Yes all seems fine, however you have prompted me to look at the laptop, I know one of the Lenovo's has a couple of faulty USB ports, I have 3 the same I got in a job lot here. That said I feel it has made a stacked Darks file so I think it is working. What I am having serious problems with is not know what or when the camera is doing something. E.G, when you just turn on sharpcap the top of the screen basically tells you nothing is happening, but there is a line along the bottom counting frames and clocking up time in a bar shaped green line implying it is working on an exposure, no noise nothing, I hate it, have not even considered how you dither with it. Beginning to with I bought a new mount instead and stuck to the Canon 40D

I checked out Sharpcap and it is intended for video imaging for planets, moon etc. using many short exposures and is not really suitable for long exposure imaging. Dithering isn't used for planetary imaging so wouldn't be a feature. The default file capture format is AVI (a video format) means its intended use is planetary imaging. It has a very good polar alignment tool, useful for setting up your mount for long exposure imaging, but good polar alignment isn't a requirement for video imaging. Sharpcap doesn't support camera cooling either on first glance, as for planetary imaging that isn't important. Taking a thousand extra video frames to stack would remove the extra noise due to not being cooled.

(Stored data entries)
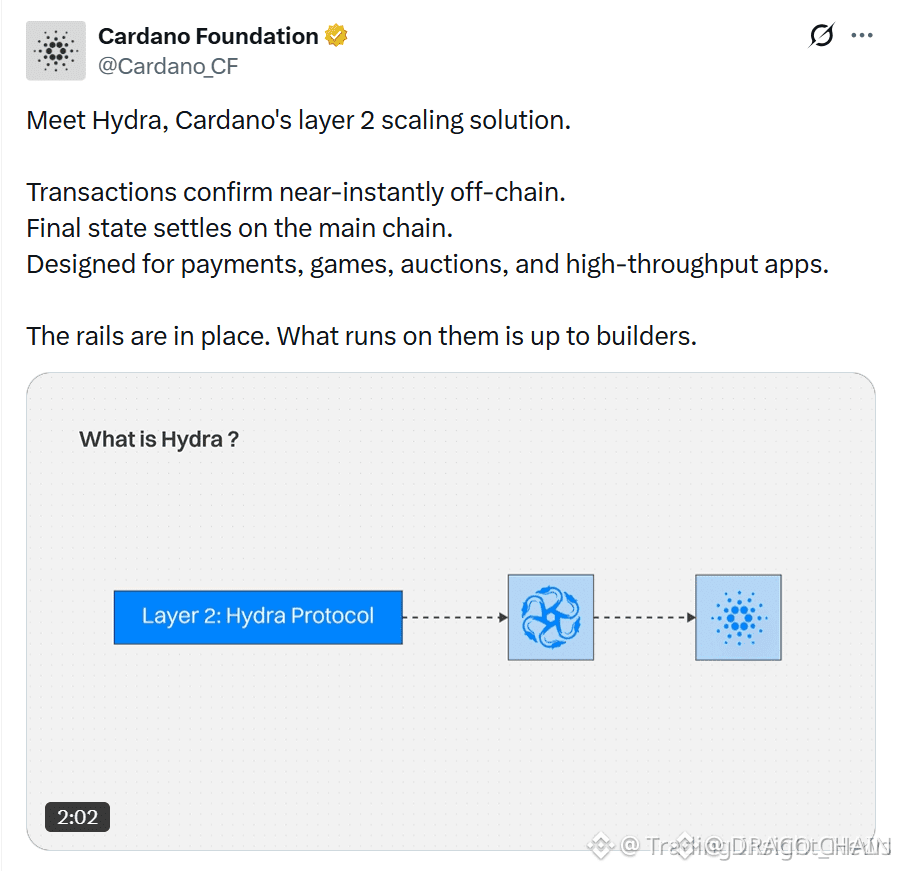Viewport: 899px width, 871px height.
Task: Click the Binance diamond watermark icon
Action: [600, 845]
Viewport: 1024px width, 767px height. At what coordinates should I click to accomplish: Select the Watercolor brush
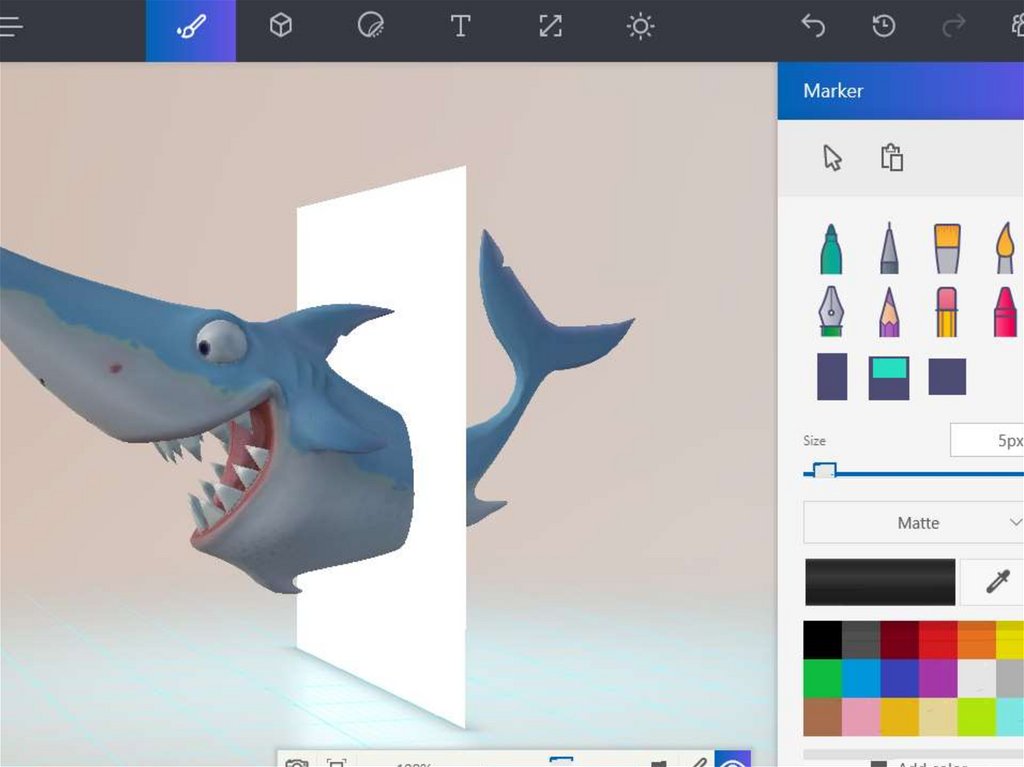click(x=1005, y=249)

Exercise set:
1 – Set down the passage from the Sharpcap discussion word for word. Begin at the words "I checked out" and stop after "not being cooled.".
2 – In the Sharpcap discussion, what is named as the default file capture format of Sharpcap?
3 – Continue the Sharpcap discussion with new text that follows on from its last sentence.

Answer list:
1 –
I checked out Sharpcap and it is intended for video imaging for planets, moon etc. using many short exposures and is not really suitable for long exposure imaging. Dithering isn't used for planetary imaging so wouldn't be a feature. The default file capture format is AVI (a video format) means its intended use is planetary imaging. It has a very good polar alignment tool, useful for setting up your mount for long exposure imaging, but good polar alignment isn't a requirement for video imaging. Sharpcap doesn't support camera cooling either on first glance, as for planetary imaging that isn't important. Taking a thousand extra video frames to stack would remove the extra noise due to not being cooled.

2 – AVI, a video format.

3 –
I would just use Sharpcap for polar alignment if you wish, and then use APT for your long exposure imaging as you're familar with that from your DSLR imaging, and there's really little difference between DSLR and astro camera imaging in that respect. You have dithering available and set point cooling with APT.

Also, proper gain and offset settings can be set in the Ascom driver using APT. The gain setting in Sharpcap does correspond to the Zwo gain settings I believe, but the offset setting is called 'brightness' under Image Controls section and the numbers don't correspond to the actual Zwo offset settings, but are arbitrary values used looking at the histogram to avoid black clipping.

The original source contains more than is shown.